Hugo Hacker News

Reversing LZ91 from Commander Keen

pdw 2021-08-17 21:01:02 +0000 UTC [ - ]

The article doesn't make this explicit, but this game is just using LZEXE. This was an executable file compressor that was very widely used in the early 90s. An early project by Fabrice Bellard!

TacticalCoder 2021-08-17 22:55:10 +0000 UTC [ - ]

Oh my goodness! I spend countless hours using LZEXE back in the days and never made the link. I never realized it was made by Fabrice Bellard!

From his homepage:

> "I wrote LZEXE in 1989 and 1990 when I was 17."

Incredible.

_kdave 2021-08-17 22:30:31 +0000 UTC [ - ]

Also tools like CUP386 did that for free, but anyway interesting read.

albertzeyer 2021-08-17 21:00:00 +0000 UTC [ - ]

Note that Commander Keen itself was also reverse engineered. The most active project is Commander Genius: https://clonekeenplus.sourceforge.io/ https://github.com/gerstrong/Commander-Genius (You will find some code by me in this. :))

indentit 2021-08-17 18:51:08 +0000 UTC [ - ]

Forgive me, as I've never disassembled anything myself(!), but would it not be helpful to be able to disassemble an executable into pseudo-code or something (I guess ideally something a bit higher level but re-compilable) alongside the assembly language? It seems to me that it could be much easier to understand what is happening that way, no?
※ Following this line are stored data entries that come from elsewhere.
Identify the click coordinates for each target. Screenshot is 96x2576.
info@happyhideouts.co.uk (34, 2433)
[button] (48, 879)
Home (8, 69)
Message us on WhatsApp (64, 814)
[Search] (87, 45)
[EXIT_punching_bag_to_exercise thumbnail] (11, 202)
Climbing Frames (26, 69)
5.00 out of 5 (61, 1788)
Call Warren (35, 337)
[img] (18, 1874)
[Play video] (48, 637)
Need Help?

AnIdiotOnTheNet 2021-08-17 19:39:14 +0000 UTC [ - ]

You'd think so, but it turns out that reversing compiled code in an automated fashion doesn't usually produce very readable results:

https://derevenets.com/examples.html

Akronymus 2021-08-18 11:14:06 +0000 UTC [ - ]

Sometimes even assembly is too high level too: https://www.youtube.com/watch?v=eunYrrcxXfw

mywittyname 2021-08-17 19:50:33 +0000 UTC [ - ]

Sometimes you get lucky and debug information is left in the binary.

davikrr 2021-08-17 20:10:10 +0000 UTC [ - ]

Hex-Rays begs to differ.

mips_avatar 2021-08-17 20:16:49 +0000 UTC [ - ]

Some delta compressors like Google Courgette actually do this.

mschuster91 2021-08-17 19:16:15 +0000 UTC [ - ]

It's not possible in the most cases - unless you have the exact same version of the compiler that was used and you can figure out the build settings that were used (especially optimizations, but also stuff like include order), you can't recreate the assembler code from pseudo / C code.

Modernizations are especially tricky. Modern compilers can do all sort of weird magic, sometimes combining two or more lines of code into one instruction. Old school compilers don't optimize much which is part of why performance-critical parts of game engines were written in Assembler for a long time.

Not to mention that some stuff you can do in Assembler has no equivalent in higher-level code (e.g. dealing with raw stack frames), and even Assembler to byte code is nowhere near 1:1 reversible.

bugfix 2021-08-17 19:47:09 +0000 UTC [ - ]

You might not get the exact same code, but it is certainly possible to generate C/pseudo-code from the binary.

IDA Pro and Ghidra can identify functions and generate the equivalent C code. I know that this is not the original code, but it does help a bit when you are trying to get an idea of what a large function doing.

kaoD 2021-08-17 20:10:28 +0000 UTC [ - ]

You're both right.

I've used Ghidra to reverse-engineer a game's serialization format[0] and, even though the C-ish result was marginally better than manually tracking registers across the disassembly, it was far from understandable.

A great deal of the work was cleaning up the resulting C into something that a human would've written instead of the garbage ASM-with-C-syntax that Ghidra produced.

That is nowhere near what OP was suggesting (although useful nonetheless).

[0] https://github.com/alvaro-cuesta/townsclipper

mschuster91 2021-08-17 20:29:40 +0000 UTC [ - ]

I'm actually reverse-engineering a game myself... interestingly, for me Ghidra produces very good results, way better than IDA did ten years ago. On the other hand I may be lucky simply because 1996 Borland C++ is a pretty dumb, unoptimizing compiler and there is absolutely no copy protection or whatever present in the game, not even a dead code elimination.

Only thing where Ghidra lacks any form of knowledge of is how to deal with the FS register that is used for SEH on win32... it just marks it as in_FS_offset with no way to tell it that it can replace FS:[0xXX] with appropriate TIB access macros.

stevekemp 2021-08-18 05:37:21 +0000 UTC [ - ]

Off-Topic but the domain-name for that site is perfect. (I wonder how many people these days would even recognize it!)